Co-evolution Transformer for Protein Contact Prediction

  • He Zhang ,
  • ,
  • Jianwei Zhu ,
  • Liang He ,
  • Bin Shao ,
  • Nanning Zheng ,
  • Tie-Yan Liu

NeurIPS 2021 |

Organized by Microsoft

Proteins are the main machinery of life and protein functions are largely determined by their 3D structures. The measurement of the pairwise proximity between amino acids of a protein, known as inter-residue contact map, well characterizes the structural information of a protein. Protein contact prediction (PCP) is an essential building block of many protein structure related applications. The prevalent approach to contact prediction is based on estimating the inter-residue contacts using hand-crafted coevolutionary features derived from multiple sequence alignments (MSAs). To mitigate the information loss caused by hand-crafted features, some recently proposed methods try to learn residue co-evolutions directly from MSAs. These methods generally derive coevolutionary features by aggregating the learned residue representations from individual sequences with equal weights, which is inconsistent with the premise that residue co-evolutions are a reflection of collective covariation patterns of numerous homologous proteins. Moreover, non-homologous residues and gaps commonly exist in MSAs. By aggregating features from all homologs equally, the non-homologous information may cause misestimation of the residue co-evolutions.
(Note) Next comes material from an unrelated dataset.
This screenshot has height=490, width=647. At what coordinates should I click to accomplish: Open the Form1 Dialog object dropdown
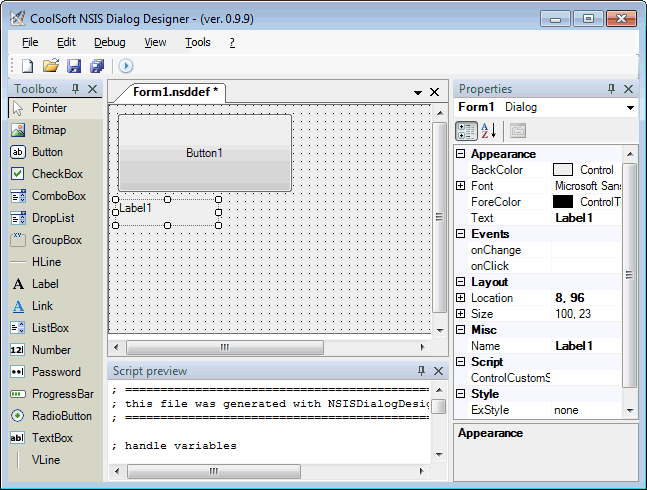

To overcome these issues, we propose an attention-based architecture, Co-evolution Transformer (CoT), for PCP. CoT jointly considers the information from all homologous sequences in the MSA to better capture global coevolutionary patterns. To mitigate the influence of the non-homologous information, CoT selectively aggregates the features from different homologs by assigning smaller weights to non-homologous sequences or residue pairs. Extensive experiments on two rigorous benchmark datasets demonstrate the effectiveness of CoT. In particular, CoT achieves a 51.6% top-L long-range precision score for the Free Modeling (FM) domains on the CASP14 benchmark, which outperforms the winner group of CASP14 contact prediction challenge by 9.8%.